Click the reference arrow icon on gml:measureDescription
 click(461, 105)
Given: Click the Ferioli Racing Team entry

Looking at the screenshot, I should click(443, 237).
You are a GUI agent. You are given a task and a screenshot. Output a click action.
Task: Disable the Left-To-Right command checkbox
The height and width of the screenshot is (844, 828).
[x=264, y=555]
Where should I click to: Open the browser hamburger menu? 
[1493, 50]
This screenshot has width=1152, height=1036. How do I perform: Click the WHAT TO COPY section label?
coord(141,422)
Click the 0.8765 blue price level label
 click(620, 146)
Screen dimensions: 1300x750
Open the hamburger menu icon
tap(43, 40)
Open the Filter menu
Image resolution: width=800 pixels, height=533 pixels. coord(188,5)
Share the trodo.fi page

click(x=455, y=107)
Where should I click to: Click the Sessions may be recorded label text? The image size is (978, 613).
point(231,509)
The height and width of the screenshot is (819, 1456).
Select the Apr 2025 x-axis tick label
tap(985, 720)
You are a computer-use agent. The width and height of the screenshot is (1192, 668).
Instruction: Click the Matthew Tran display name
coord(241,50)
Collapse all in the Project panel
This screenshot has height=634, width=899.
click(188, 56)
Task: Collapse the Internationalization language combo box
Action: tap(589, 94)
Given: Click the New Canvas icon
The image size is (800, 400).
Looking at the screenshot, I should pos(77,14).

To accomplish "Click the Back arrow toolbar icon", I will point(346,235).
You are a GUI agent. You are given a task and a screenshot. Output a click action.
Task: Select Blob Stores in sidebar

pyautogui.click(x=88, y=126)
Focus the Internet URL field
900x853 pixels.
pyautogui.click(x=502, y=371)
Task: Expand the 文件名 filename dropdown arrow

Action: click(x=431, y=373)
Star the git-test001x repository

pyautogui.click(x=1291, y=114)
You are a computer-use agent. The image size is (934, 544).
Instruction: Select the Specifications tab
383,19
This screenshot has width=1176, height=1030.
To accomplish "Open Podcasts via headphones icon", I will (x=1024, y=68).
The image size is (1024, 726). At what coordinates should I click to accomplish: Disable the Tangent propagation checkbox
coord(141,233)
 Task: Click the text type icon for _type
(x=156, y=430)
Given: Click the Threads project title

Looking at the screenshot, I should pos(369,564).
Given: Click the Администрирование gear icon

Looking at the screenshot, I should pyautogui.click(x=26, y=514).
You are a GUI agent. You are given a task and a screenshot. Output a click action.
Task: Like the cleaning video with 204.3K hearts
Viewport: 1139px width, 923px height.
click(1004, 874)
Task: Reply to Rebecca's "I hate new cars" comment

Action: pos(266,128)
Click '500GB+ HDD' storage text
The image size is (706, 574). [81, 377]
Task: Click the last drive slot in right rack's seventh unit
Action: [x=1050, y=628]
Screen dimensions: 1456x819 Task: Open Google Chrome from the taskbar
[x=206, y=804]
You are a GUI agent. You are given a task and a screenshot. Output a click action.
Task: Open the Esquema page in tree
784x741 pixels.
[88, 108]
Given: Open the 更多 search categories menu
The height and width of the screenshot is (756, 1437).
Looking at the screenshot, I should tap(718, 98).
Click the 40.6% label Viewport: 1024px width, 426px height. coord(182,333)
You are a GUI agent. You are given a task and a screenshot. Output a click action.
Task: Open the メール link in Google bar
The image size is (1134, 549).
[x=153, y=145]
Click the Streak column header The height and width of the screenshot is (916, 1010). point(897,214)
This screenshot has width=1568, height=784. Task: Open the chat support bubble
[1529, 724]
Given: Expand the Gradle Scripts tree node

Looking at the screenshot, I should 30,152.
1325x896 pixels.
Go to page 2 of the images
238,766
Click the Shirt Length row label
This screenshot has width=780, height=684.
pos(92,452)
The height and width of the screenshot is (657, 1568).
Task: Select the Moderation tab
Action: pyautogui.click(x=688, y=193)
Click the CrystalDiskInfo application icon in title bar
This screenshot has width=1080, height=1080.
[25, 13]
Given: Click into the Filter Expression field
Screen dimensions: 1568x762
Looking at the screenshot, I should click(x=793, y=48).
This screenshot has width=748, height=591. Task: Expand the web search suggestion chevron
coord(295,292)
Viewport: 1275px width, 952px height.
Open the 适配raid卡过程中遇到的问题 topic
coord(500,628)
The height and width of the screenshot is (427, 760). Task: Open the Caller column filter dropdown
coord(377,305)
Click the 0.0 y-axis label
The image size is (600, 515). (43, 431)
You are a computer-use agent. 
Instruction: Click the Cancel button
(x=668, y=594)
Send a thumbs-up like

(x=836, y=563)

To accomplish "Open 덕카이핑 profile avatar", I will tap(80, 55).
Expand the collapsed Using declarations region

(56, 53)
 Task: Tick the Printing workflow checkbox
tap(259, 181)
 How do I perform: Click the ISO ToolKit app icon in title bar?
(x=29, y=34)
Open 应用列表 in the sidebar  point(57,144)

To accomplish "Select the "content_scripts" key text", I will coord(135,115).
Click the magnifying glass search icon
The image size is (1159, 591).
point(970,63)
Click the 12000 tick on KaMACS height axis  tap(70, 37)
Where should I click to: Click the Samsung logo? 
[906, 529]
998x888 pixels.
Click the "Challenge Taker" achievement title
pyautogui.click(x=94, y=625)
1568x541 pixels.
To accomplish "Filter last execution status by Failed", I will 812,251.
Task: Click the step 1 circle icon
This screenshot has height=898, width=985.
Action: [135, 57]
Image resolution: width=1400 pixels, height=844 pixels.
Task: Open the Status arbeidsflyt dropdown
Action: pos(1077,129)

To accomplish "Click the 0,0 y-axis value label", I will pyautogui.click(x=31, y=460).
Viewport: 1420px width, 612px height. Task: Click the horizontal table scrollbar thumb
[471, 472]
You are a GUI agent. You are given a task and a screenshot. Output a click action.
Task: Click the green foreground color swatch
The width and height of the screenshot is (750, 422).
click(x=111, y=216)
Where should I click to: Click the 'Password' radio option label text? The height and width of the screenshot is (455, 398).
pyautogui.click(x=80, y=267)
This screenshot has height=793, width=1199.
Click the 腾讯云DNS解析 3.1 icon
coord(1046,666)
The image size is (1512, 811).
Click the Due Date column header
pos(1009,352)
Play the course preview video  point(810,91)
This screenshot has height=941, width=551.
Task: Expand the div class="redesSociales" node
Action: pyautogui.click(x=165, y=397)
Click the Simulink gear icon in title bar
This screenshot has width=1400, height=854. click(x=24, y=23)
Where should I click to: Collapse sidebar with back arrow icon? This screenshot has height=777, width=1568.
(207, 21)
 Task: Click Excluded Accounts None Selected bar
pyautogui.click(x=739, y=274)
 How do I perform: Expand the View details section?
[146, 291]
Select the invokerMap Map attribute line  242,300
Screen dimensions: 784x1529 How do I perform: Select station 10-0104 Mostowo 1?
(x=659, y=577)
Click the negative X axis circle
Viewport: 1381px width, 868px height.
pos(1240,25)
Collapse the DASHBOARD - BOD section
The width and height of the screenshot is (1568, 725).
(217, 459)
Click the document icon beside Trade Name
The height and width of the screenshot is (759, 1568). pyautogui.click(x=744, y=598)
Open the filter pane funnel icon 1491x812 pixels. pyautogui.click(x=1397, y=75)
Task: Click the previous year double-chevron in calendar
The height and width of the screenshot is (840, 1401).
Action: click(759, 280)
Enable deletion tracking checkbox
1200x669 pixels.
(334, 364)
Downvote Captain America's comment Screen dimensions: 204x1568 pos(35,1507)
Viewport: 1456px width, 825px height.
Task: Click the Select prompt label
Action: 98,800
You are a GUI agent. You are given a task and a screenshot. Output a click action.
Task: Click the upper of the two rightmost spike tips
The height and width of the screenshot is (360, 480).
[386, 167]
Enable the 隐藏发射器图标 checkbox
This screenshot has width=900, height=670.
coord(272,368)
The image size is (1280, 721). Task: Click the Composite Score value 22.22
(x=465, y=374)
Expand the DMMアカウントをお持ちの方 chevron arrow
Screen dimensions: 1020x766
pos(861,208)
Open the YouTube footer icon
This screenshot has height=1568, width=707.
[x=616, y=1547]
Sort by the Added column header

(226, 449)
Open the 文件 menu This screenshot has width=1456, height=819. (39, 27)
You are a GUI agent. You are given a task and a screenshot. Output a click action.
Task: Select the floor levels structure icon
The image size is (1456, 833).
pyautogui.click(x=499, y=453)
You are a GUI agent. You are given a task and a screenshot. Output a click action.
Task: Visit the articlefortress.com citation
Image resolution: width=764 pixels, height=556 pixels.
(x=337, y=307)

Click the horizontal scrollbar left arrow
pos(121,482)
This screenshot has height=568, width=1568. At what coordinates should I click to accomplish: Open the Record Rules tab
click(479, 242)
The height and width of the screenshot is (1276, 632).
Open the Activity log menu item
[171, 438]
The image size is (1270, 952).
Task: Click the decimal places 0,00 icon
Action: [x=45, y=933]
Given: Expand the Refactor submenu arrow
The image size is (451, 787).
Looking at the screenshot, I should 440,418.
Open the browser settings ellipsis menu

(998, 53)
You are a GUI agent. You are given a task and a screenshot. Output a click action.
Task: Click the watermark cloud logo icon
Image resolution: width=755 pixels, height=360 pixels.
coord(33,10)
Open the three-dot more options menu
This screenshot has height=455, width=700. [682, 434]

***

Express the listing from the line with "I will coord(135,115)." to the line with "I will 812,251." as a Markdown table with columns Row and Line, one row per line, leaving out blank lines.

| Row | Line |
|---|---|
| 1 | To accomplish "Select the "content_scripts" key text", I will coord(135,115). |
| 2 | Click the magnifying glass search icon |
| 3 | The image size is (1159, 591). |
| 4 | point(970,63) |
| 5 | Click the 12000 tick on KaMACS height axis  tap(70, 37) |
| 6 | Where should I click to: Click the Samsung logo?  |
| 7 | [906, 529] |
| 8 | 998x888 pixels. |
| 9 | Click the "Challenge Taker" achievement title |
| 10 | pyautogui.click(x=94, y=625) |
| 11 | 1568x541 pixels. |
| 12 | To accomplish "Filter last execution status by Failed", I will 812,251. |